La medida, oficializada mediante el decreto municipal 195 del 13 de marzo de 2026, marca un cambio estructural en la gestión del tráfico en uno de los corredores más transitados del país.
Mejoras en el flujo vehicular durante el plan piloto aplicado en este corredor estratégico
Según información publicada por Telemedellín, la eliminación de la restricción, que inicialmente funcionó como un plan piloto durante dos meses, fue adoptada de manera permanente.
Esto se da luego de evidenciar mejoras en la movilidad vehicular en ese sector.
El tramo beneficiado corresponde a la autopista Sur en jurisdicción de Itagüí, un corredor por el que circulan cerca de 200.000 vehículos al día, lo que lo convierte en una arteria fundamental para la conexión del área metropolitana con el suroeste antioqueño y el interior del país.
La administración municipal justificó la decisión en el papel estratégico de esta vía como eje logístico nacional.
El tramo beneficiado corresponde a la autopista Sur en jurisdicción de Itagüí, un corredor por el que circulan cerca de 200.000 vehículos al día.
Esto lo convierte en una arteria fundamental para la conexión del área metropolitana con el suroeste antioqueño y el interior del país.

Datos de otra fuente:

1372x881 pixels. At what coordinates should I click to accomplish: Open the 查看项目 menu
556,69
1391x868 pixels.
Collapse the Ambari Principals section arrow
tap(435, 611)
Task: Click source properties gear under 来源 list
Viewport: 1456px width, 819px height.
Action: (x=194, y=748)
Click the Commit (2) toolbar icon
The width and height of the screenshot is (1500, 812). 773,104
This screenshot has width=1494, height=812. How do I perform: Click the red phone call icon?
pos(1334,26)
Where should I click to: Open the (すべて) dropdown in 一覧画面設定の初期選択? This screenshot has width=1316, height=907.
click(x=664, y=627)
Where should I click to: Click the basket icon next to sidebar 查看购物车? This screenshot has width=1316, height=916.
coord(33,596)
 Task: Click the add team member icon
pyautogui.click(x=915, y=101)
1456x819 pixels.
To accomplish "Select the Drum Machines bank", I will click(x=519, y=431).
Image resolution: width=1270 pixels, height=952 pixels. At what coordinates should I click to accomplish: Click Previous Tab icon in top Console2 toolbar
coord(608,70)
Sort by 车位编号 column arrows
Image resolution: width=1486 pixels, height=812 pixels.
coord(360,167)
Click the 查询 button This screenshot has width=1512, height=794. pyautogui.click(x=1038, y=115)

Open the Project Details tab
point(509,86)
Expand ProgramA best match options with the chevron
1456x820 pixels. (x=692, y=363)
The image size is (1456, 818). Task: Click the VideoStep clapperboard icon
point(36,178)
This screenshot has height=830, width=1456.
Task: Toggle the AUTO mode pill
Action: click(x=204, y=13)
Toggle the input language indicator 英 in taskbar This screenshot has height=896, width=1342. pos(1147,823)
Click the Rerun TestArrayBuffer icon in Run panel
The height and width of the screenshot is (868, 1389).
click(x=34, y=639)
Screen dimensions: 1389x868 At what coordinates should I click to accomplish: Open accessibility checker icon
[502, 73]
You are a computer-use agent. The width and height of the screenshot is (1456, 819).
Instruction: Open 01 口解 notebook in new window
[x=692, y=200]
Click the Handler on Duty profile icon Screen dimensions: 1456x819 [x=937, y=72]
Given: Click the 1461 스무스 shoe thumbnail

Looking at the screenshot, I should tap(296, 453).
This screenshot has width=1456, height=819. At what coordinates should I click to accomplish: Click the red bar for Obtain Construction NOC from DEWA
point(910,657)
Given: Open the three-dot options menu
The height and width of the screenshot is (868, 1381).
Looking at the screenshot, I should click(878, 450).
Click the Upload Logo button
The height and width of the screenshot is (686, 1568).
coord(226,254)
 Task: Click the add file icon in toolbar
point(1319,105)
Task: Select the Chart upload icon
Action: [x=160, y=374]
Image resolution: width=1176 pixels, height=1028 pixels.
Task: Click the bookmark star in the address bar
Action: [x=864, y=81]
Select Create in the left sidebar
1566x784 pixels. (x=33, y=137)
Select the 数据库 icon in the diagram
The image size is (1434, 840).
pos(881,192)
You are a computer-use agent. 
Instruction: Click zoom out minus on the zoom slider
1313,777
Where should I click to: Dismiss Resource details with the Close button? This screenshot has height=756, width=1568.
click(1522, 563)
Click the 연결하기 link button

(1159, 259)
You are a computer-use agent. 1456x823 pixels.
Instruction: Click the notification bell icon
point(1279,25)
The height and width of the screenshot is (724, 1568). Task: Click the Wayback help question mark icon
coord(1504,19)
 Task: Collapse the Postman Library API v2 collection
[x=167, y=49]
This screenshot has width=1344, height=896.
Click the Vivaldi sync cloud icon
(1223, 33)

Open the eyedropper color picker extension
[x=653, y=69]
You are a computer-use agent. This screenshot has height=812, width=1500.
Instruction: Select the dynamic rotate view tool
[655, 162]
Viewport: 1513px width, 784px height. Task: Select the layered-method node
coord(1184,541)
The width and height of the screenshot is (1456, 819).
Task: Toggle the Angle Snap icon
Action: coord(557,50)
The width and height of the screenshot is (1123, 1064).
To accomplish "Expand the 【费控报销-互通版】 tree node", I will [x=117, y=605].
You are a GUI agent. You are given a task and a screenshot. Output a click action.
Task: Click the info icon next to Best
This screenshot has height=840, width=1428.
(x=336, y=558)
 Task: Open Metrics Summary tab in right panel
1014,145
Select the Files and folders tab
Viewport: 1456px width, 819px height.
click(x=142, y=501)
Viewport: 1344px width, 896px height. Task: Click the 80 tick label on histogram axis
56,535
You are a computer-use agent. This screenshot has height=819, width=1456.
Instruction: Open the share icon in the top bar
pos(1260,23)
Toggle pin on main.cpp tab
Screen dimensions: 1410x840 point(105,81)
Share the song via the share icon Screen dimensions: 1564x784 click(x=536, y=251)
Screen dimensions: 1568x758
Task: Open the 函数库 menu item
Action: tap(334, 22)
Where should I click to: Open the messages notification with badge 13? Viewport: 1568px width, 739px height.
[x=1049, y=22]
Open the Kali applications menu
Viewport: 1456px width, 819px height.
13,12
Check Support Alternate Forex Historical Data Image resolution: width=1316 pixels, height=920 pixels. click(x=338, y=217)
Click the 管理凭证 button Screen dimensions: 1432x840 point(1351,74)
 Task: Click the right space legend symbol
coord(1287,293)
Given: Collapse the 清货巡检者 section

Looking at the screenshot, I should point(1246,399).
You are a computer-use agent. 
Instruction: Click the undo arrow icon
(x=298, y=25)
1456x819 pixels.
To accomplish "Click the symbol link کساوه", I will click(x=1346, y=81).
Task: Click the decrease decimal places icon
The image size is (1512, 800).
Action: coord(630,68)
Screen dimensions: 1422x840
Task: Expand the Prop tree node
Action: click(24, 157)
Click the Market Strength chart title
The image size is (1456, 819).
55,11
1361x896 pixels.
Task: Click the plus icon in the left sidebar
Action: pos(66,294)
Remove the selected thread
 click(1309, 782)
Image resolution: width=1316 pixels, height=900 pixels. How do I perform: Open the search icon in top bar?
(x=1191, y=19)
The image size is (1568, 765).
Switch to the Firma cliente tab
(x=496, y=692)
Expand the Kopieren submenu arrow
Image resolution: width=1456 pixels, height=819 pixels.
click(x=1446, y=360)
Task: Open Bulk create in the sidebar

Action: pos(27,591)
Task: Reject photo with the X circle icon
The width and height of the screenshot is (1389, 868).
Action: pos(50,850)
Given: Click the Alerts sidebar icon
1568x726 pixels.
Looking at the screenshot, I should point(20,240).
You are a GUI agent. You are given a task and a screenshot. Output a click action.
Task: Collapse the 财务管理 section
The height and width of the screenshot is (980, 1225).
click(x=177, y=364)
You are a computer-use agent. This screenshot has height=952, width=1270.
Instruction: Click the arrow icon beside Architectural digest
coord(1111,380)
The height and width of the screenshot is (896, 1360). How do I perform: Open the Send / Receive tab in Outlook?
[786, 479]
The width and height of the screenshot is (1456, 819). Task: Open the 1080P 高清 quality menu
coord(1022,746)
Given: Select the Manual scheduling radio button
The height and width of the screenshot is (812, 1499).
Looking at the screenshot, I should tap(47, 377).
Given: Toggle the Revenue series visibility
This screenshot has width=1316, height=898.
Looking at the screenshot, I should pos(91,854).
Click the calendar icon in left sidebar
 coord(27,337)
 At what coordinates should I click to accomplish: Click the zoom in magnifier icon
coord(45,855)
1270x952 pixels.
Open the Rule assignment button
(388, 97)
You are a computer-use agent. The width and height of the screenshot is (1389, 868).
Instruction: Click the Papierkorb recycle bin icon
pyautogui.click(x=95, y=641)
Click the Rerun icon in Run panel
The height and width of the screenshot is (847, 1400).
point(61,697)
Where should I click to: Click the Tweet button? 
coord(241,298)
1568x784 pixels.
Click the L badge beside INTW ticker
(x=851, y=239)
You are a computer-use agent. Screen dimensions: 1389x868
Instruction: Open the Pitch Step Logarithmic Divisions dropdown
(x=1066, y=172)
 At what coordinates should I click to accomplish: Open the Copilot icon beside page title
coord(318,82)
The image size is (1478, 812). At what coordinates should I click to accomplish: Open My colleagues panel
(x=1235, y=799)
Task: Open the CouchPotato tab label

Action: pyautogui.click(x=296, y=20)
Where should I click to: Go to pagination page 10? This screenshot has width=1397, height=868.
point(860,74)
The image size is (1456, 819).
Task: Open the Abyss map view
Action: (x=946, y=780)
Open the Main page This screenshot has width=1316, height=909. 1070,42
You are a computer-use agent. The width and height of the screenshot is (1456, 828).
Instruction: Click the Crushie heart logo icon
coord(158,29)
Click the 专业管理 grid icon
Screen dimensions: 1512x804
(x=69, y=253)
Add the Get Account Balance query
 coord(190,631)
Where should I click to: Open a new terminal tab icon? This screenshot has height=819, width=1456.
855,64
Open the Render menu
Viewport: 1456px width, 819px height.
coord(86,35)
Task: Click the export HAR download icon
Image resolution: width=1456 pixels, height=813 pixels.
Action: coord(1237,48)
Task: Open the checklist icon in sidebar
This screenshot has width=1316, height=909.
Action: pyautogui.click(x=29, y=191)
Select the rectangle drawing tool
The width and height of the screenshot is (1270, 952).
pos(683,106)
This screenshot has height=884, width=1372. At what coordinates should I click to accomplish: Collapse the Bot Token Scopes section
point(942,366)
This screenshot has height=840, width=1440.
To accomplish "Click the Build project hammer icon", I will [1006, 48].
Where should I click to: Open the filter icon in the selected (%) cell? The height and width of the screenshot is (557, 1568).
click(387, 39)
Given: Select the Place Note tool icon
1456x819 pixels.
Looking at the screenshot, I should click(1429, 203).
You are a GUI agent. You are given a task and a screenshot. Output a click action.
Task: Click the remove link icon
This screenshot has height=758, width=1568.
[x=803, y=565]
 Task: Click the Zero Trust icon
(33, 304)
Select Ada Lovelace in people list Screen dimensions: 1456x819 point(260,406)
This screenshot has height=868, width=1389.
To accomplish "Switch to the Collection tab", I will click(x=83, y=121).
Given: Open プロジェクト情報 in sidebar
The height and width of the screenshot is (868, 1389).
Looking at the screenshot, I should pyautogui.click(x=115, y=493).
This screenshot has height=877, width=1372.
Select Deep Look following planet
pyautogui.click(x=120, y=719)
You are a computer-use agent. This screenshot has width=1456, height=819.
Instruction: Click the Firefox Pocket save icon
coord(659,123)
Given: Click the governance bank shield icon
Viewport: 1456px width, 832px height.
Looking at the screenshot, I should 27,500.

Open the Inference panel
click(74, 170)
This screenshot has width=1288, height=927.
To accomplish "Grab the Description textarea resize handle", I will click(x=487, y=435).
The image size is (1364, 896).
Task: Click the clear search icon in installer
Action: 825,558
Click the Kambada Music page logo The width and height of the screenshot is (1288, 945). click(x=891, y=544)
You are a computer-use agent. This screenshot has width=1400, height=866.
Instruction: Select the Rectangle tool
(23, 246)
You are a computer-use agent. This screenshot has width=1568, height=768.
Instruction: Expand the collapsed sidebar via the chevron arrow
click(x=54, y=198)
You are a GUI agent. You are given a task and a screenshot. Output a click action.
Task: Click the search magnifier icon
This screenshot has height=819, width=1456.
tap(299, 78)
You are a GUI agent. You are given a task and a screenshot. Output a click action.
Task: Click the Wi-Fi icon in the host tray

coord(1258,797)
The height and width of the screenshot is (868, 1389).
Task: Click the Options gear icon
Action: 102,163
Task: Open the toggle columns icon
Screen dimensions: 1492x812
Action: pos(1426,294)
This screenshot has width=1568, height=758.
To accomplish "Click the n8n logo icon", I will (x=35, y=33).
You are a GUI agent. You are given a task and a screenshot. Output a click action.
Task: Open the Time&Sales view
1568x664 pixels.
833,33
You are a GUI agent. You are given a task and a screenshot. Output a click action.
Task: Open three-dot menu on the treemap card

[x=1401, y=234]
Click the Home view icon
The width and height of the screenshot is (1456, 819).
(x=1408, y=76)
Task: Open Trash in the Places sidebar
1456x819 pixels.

Un cambio en la estrategia de movilidad para un eje clave del transporte regional
Algunos tramos de la autopista sur han mantenido históricamente el pico y placa para reducir accidentalidad y congestión.
No obstante, el ahora intervenido ha sido objeto de flexibilización, debido a su función como corredor de paso regional.
En paralelo, las autoridades metropolitanas han sostenido que ciertas vías principales deben permanecer exentas de la medida para garantizar la conectividad, como ocurre con la avenida Regional y otros corredores estratégicos del sistema vial del río.
La decisión en Itagüí refleja así un enfoque más selectivo en la aplicación del pico y placa, una medida que en Colombia se ha utilizado durante décadas para regular la demanda vehicular en horas de alta congestión.
Ahora enfrenta ajustes según las dinámicas reales de movilidad y logística de cada territorio.
Esto se presenta especialmente en un corredor donde confluyen transporte urbano, intermunicipal y de carga pesada.